---------- LIJST ----------

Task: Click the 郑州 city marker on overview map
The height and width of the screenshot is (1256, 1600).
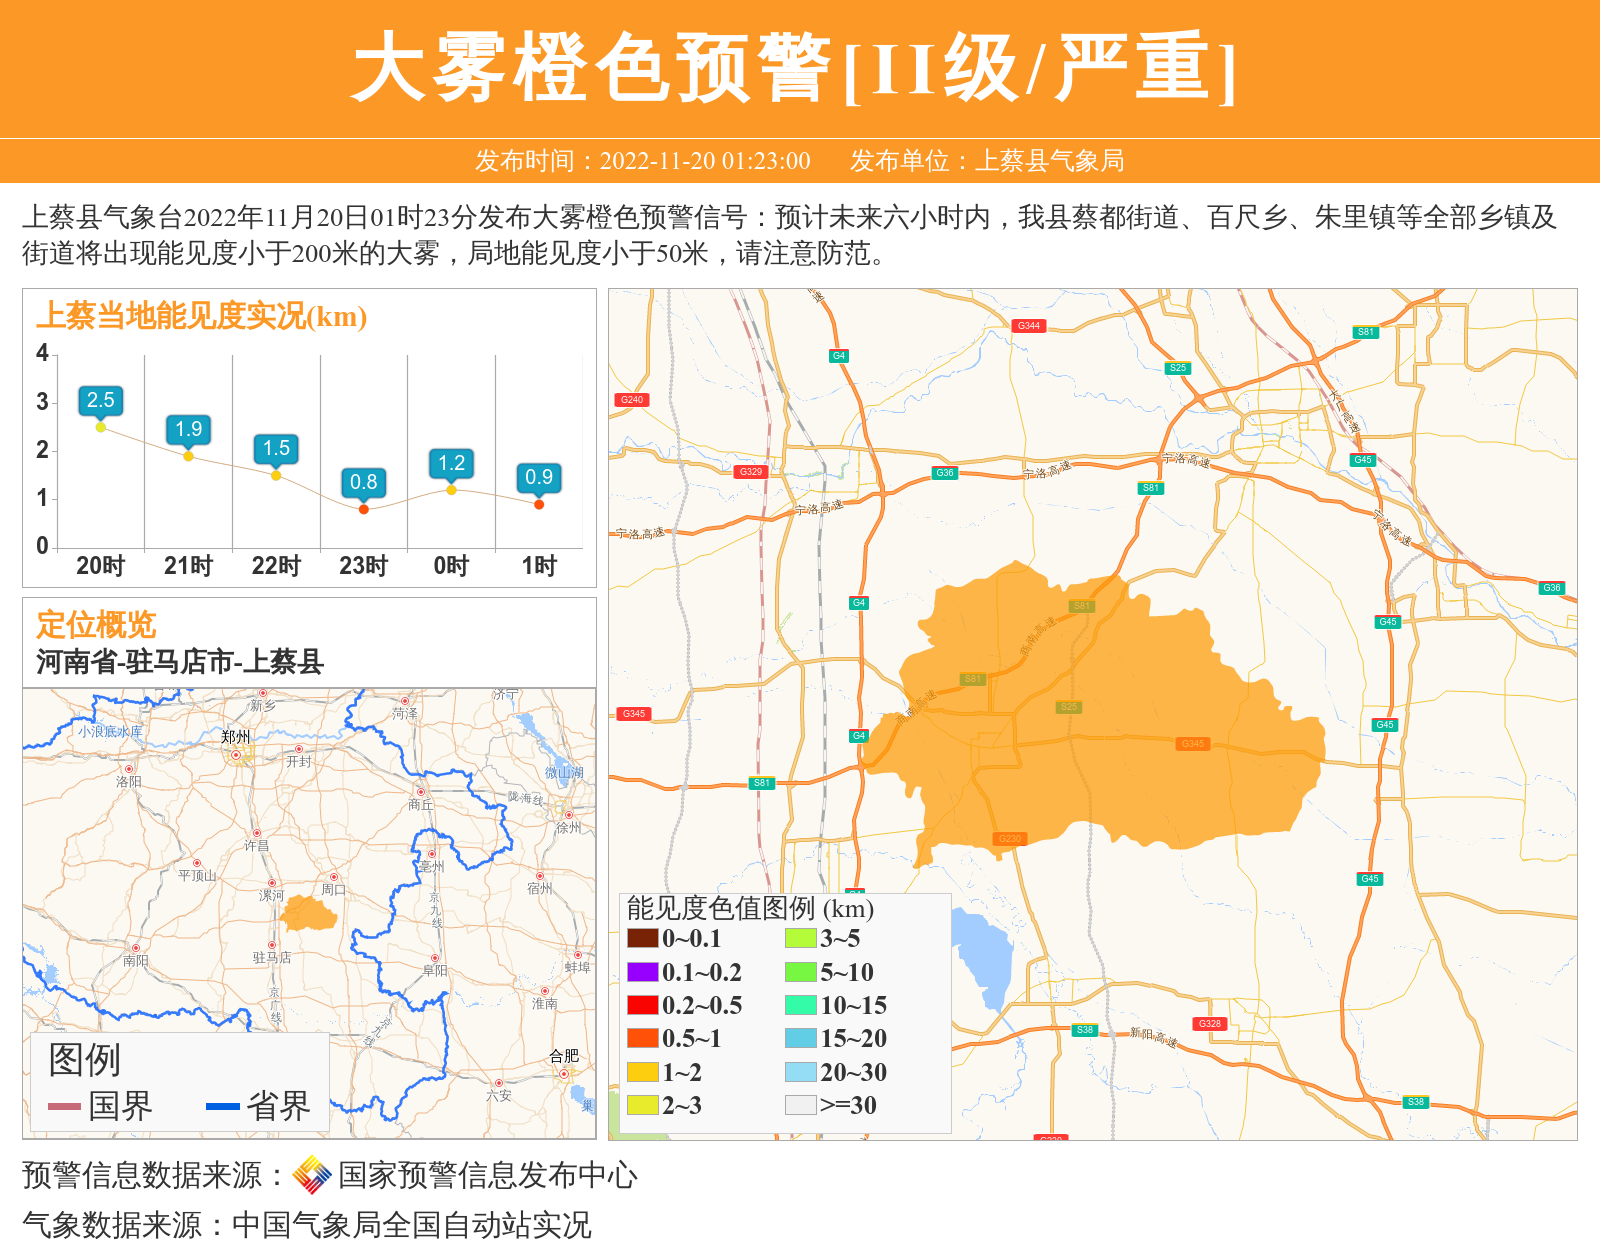Action: point(236,755)
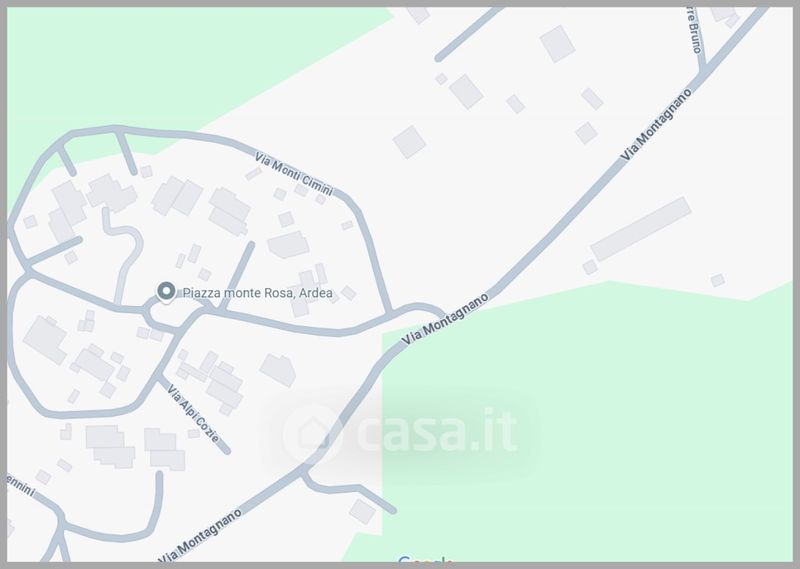This screenshot has width=800, height=569.
Task: Click the bottom Via Montagnano street label
Action: [200, 536]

----------

DE OPGAVE: Zet alle regels van de lijst hierboven om naar een JSON-array met voor elke regel één string. Laat lege regels en de afbeeldingen weg.

ANTWOORD OP OPGAVE:
[
  "Task: Click the 郑州 city marker on overview map",
  "The height and width of the screenshot is (1256, 1600).",
  "Action: point(236,755)",
  "This screenshot has width=800, height=569.",
  "Task: Click the bottom Via Montagnano street label",
  "Action: [200, 536]"
]